(Records excerpted from a collection)

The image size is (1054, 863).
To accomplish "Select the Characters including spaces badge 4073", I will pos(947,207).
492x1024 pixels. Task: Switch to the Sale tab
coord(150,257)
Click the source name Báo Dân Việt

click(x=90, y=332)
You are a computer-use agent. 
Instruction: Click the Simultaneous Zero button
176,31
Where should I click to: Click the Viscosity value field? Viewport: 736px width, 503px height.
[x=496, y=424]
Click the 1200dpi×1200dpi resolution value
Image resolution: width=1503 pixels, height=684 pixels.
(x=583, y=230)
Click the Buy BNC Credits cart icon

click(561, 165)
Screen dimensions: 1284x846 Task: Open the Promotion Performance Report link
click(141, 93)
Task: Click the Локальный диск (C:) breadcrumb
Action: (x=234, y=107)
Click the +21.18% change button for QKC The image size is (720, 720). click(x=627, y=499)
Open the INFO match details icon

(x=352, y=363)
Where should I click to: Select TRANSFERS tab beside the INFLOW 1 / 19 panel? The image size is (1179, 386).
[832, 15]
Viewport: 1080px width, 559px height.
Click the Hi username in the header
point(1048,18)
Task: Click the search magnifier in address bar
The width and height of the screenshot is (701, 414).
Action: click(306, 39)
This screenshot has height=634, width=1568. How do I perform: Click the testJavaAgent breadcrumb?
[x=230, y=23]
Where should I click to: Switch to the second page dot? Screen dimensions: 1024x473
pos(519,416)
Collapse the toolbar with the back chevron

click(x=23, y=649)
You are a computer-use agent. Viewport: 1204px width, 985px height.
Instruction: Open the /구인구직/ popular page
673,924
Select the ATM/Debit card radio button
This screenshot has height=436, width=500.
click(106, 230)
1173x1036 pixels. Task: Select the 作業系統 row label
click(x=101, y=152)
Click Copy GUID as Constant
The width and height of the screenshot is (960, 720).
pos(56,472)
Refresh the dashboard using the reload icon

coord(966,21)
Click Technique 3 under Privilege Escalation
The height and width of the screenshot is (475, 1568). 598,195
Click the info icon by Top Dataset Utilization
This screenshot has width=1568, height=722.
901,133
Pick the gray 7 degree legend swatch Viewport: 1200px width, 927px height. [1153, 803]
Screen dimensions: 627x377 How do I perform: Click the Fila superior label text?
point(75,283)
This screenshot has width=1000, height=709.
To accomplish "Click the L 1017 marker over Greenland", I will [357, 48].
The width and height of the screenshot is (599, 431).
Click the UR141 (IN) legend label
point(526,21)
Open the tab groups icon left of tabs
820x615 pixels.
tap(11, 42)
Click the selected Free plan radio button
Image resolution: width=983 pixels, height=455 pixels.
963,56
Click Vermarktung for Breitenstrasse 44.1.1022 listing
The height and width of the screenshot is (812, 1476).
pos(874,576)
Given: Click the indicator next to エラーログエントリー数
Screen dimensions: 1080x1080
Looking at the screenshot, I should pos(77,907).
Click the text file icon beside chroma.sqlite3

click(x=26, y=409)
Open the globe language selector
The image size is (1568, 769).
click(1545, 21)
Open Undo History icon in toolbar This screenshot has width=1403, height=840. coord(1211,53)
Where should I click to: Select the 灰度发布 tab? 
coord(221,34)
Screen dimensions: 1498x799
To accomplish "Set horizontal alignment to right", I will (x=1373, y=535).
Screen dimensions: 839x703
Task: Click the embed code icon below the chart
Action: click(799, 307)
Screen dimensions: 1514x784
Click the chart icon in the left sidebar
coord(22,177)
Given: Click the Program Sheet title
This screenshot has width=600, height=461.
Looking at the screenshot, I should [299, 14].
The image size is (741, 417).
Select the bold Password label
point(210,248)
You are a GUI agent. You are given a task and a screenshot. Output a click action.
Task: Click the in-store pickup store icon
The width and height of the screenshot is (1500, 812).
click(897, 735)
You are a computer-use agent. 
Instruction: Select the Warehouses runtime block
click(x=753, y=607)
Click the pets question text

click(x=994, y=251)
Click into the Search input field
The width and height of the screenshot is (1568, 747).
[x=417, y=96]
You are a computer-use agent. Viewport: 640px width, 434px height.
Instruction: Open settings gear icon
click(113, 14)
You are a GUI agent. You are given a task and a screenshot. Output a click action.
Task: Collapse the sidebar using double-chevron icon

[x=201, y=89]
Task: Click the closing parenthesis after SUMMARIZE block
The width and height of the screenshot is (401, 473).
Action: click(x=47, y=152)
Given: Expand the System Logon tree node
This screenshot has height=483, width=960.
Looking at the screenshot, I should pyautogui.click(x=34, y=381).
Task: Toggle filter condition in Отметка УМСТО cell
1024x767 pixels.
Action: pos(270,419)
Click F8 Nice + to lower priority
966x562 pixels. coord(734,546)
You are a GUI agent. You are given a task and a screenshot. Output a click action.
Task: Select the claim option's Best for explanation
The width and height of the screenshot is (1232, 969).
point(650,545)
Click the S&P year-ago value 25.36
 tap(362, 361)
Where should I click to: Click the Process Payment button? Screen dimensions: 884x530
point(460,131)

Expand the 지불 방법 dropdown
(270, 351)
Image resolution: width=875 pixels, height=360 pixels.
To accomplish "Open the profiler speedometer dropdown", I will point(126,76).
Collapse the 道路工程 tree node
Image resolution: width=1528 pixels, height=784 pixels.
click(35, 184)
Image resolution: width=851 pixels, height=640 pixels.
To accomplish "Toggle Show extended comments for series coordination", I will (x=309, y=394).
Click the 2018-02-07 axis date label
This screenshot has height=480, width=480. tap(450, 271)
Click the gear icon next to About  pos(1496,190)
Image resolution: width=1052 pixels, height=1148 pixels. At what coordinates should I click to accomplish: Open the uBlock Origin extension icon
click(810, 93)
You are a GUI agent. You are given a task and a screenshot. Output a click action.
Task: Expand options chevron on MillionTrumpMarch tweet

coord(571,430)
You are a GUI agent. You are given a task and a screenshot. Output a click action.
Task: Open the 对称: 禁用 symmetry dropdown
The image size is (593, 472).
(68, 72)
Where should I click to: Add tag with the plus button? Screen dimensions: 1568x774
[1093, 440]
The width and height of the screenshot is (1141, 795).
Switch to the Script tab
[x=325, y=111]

▸ **Exercise description**
None of the records may be omitted; each is to be printed exactly.

▸ **Task response**
The image size is (1054, 863).
To accomplish "Select the Characters including spaces badge 4073", I will pos(947,207).
492x1024 pixels. Task: Switch to the Sale tab
coord(150,257)
Click the source name Báo Dân Việt

click(x=90, y=332)
You are a computer-use agent. 
Instruction: Click the Simultaneous Zero button
176,31
Where should I click to: Click the Viscosity value field? Viewport: 736px width, 503px height.
[x=496, y=424]
Click the 1200dpi×1200dpi resolution value
Image resolution: width=1503 pixels, height=684 pixels.
(x=583, y=230)
Click the Buy BNC Credits cart icon

click(561, 165)
Screen dimensions: 1284x846 Task: Open the Promotion Performance Report link
click(141, 93)
Task: Click the Локальный диск (C:) breadcrumb
Action: (x=234, y=107)
Click the +21.18% change button for QKC The image size is (720, 720). click(x=627, y=499)
Open the INFO match details icon

(x=352, y=363)
Where should I click to: Select TRANSFERS tab beside the INFLOW 1 / 19 panel? The image size is (1179, 386).
[832, 15]
Viewport: 1080px width, 559px height.
Click the Hi username in the header
point(1048,18)
Task: Click the search magnifier in address bar
The width and height of the screenshot is (701, 414).
Action: click(306, 39)
This screenshot has height=634, width=1568. How do I perform: Click the testJavaAgent breadcrumb?
[x=230, y=23]
Where should I click to: Switch to the second page dot? Screen dimensions: 1024x473
pos(519,416)
Collapse the toolbar with the back chevron

click(x=23, y=649)
You are a computer-use agent. Viewport: 1204px width, 985px height.
Instruction: Open the /구인구직/ popular page
673,924
Select the ATM/Debit card radio button
This screenshot has height=436, width=500.
click(106, 230)
1173x1036 pixels. Task: Select the 作業系統 row label
click(x=101, y=152)
Click Copy GUID as Constant
The width and height of the screenshot is (960, 720).
pos(56,472)
Refresh the dashboard using the reload icon

coord(966,21)
Click Technique 3 under Privilege Escalation
The height and width of the screenshot is (475, 1568). 598,195
Click the info icon by Top Dataset Utilization
This screenshot has width=1568, height=722.
901,133
Pick the gray 7 degree legend swatch Viewport: 1200px width, 927px height. [1153, 803]
Screen dimensions: 627x377 How do I perform: Click the Fila superior label text?
point(75,283)
This screenshot has width=1000, height=709.
To accomplish "Click the L 1017 marker over Greenland", I will [357, 48].
The width and height of the screenshot is (599, 431).
Click the UR141 (IN) legend label
point(526,21)
Open the tab groups icon left of tabs
820x615 pixels.
tap(11, 42)
Click the selected Free plan radio button
Image resolution: width=983 pixels, height=455 pixels.
963,56
Click Vermarktung for Breitenstrasse 44.1.1022 listing
The height and width of the screenshot is (812, 1476).
pos(874,576)
Given: Click the indicator next to エラーログエントリー数
Screen dimensions: 1080x1080
Looking at the screenshot, I should pos(77,907).
Click the text file icon beside chroma.sqlite3

click(x=26, y=409)
Open the globe language selector
The image size is (1568, 769).
click(1545, 21)
Open Undo History icon in toolbar This screenshot has width=1403, height=840. coord(1211,53)
Where should I click to: Select the 灰度发布 tab? 
coord(221,34)
Screen dimensions: 1498x799
To accomplish "Set horizontal alignment to right", I will (x=1373, y=535).
Screen dimensions: 839x703
Task: Click the embed code icon below the chart
Action: click(799, 307)
Screen dimensions: 1514x784
Click the chart icon in the left sidebar
coord(22,177)
Given: Click the Program Sheet title
This screenshot has width=600, height=461.
Looking at the screenshot, I should [299, 14].
The image size is (741, 417).
Select the bold Password label
point(210,248)
You are a GUI agent. You are given a task and a screenshot. Output a click action.
Task: Click the in-store pickup store icon
The width and height of the screenshot is (1500, 812).
click(897, 735)
You are a computer-use agent. 
Instruction: Select the Warehouses runtime block
click(x=753, y=607)
Click the pets question text

click(x=994, y=251)
Click into the Search input field
The width and height of the screenshot is (1568, 747).
[x=417, y=96]
You are a computer-use agent. Viewport: 640px width, 434px height.
Instruction: Open settings gear icon
click(113, 14)
You are a GUI agent. You are given a task and a screenshot. Output a click action.
Task: Collapse the sidebar using double-chevron icon

[x=201, y=89]
Task: Click the closing parenthesis after SUMMARIZE block
The width and height of the screenshot is (401, 473).
Action: click(x=47, y=152)
Given: Expand the System Logon tree node
This screenshot has height=483, width=960.
Looking at the screenshot, I should pyautogui.click(x=34, y=381).
Task: Toggle filter condition in Отметка УМСТО cell
1024x767 pixels.
Action: pos(270,419)
Click F8 Nice + to lower priority
966x562 pixels. coord(734,546)
You are a GUI agent. You are given a task and a screenshot. Output a click action.
Task: Select the claim option's Best for explanation
The width and height of the screenshot is (1232, 969).
point(650,545)
Click the S&P year-ago value 25.36
 tap(362, 361)
Where should I click to: Click the Process Payment button? Screen dimensions: 884x530
point(460,131)

Expand the 지불 방법 dropdown
(270, 351)
Image resolution: width=875 pixels, height=360 pixels.
To accomplish "Open the profiler speedometer dropdown", I will point(126,76).
Collapse the 道路工程 tree node
Image resolution: width=1528 pixels, height=784 pixels.
click(35, 184)
Image resolution: width=851 pixels, height=640 pixels.
To accomplish "Toggle Show extended comments for series coordination", I will (x=309, y=394).
Click the 2018-02-07 axis date label
This screenshot has height=480, width=480. tap(450, 271)
Click the gear icon next to About  pos(1496,190)
Image resolution: width=1052 pixels, height=1148 pixels. At what coordinates should I click to accomplish: Open the uBlock Origin extension icon
click(810, 93)
You are a GUI agent. You are given a task and a screenshot. Output a click action.
Task: Expand options chevron on MillionTrumpMarch tweet

coord(571,430)
You are a GUI agent. You are given a task and a screenshot. Output a click action.
Task: Open the 对称: 禁用 symmetry dropdown
The image size is (593, 472).
(68, 72)
Where should I click to: Add tag with the plus button? Screen dimensions: 1568x774
[1093, 440]
The width and height of the screenshot is (1141, 795).
Switch to the Script tab
[x=325, y=111]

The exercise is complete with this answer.